Amor y Erasmus: Cuernos

Era finales de Agosto y empezaba nuestro Erasmus. Cada uno venía de un sitio distinto y cada uno en su casa llevaba vidas muy distintas. En el plano amoroso algunos venían libres, otros venían de Erasmus en pareja, y un tercer grupo dejaba la pareja en el país de origen, normalmente con la promesa de serles fieles y volver a verse dentro de poco.

Los dos primeros grupos lo suelen llevar bastante bien: las parejas que van juntas suelen hacer casi todo juntos, y los que van solteros intentan llevar a cabo el Erasmus/Orgasmus. Pero, ¿y los que tienen una relación a distancia? De eso vamos hablar en este post: de amor, erasmus y cuernos.

Una pareja de Erasmus enamorados, sin cuernos de por medio
Una pareja de Erasmus, o eso dice la Fuente de la foto.

Amor y Erasmus

Jóvenes de veintipocos años (21-23, normalmente) van de Erasmus a un país extranjero. Esas edades, sumado al hecho de ser estudiantes, que hace que no haya que preocuparse mucho por el dinero (pagan los padres), y que además de estudiar haya mucho tiempo de ocio, de conocer cosas y gente nuevas, hace que todo sea emocionante.

Porque amor (etcétera) en el Erasmus surgirá. Relaciones hay antes durante y después. Empezadas y terminadas en tierra extranjera. Centrándonos en los que dejan la novia o el novio en casa, normalmente estos pasaban por varias fases.

En la fase 1 se llamaban mutuamente casi a diario, por las noches, y se contaban qué tal todo y lo que estaban haciendo. Como todo era novedad, eran conversaciones, largas e intensas, también por los sentimientos entre los dos por los primeros días de separación.

La fase 2 se caracteriza por un mayor desapego. Esas conversaciones por internet se van espaciando y llevan a una ligera irritación porque ninguno de los dos está tan a gusto hablando por internet. La irritación viene sobre todo la persona que está todavía en el país de origen, y al final se dan las primeras discusiones, y la realización silenciosa de que algo malo pasa.

La fase 3 normalmente incluye una visita de la parte española, entre el primer y segundo mes, pero las cosas ya no son lo mismo (aunque durante esos días las cosas vayan bien). La distancia ha abierto brecha y la nueva vida es tan intensa que es difícil pensar en la que se llevaba en el país de origen.

Un poco antes o un poco después de la fase tres es cuando suele ocurrir.

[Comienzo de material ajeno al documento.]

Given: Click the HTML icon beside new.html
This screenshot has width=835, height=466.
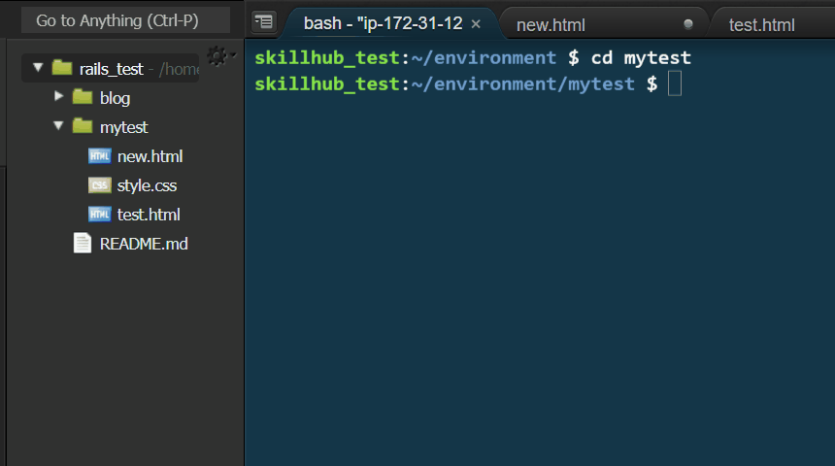Looking at the screenshot, I should [100, 155].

Una cabeza de toro no podía faltar en un post sobre Erasmus-cuernos
Era una elección fácil para la foto. Fuente.

Erasmus: cuernos

Juho Juvonen, ex-erasmus finlandés en Alcalá, llevó a cabo un estudio sobre cuán común es la infidelidad en los Erasmus.

La muestra de los datos no fue demasiado grande, pero nos da una idea de por dónde van los tiros en cuestión de Erasmus y cuernos. Unos tiros que los que hemos vivido un Erasmus conocemos, pero que no tenemos datos que lo prueben.

Los datos que recabó Juho fueron los siguientes: el 67% de los estudiantes de intercambio que fue con pareja le puso los cuernos. En cuanto a sexos, fue el 78 % de los hombres y el 50 % de las mujeres.

Como decía más arriba, nosotros hicimos un recuento al final del Erasmus y el único que clamaba que no había hecho nada se descubrió después que no fue tanto. De la gente que conocimos y éramos amigos hubo un 100% de Erasmus-cuernos: no es una buena idea el irse de Erasmus si se tiene pareja.

¿Cuál es tu experiencia de Erasmus en este tema? Sabiendo esta información, ¿qué les recomendarás a tus amigos que hagan cuando se vayan de Erasmus y dejen a la pareja en casa?

También están los que se echan novia en el Erasmus y luego vuelven a su país de origen esperando que la relación a distancia se mantenga. Pero de eso hablaremos quizá en otro post.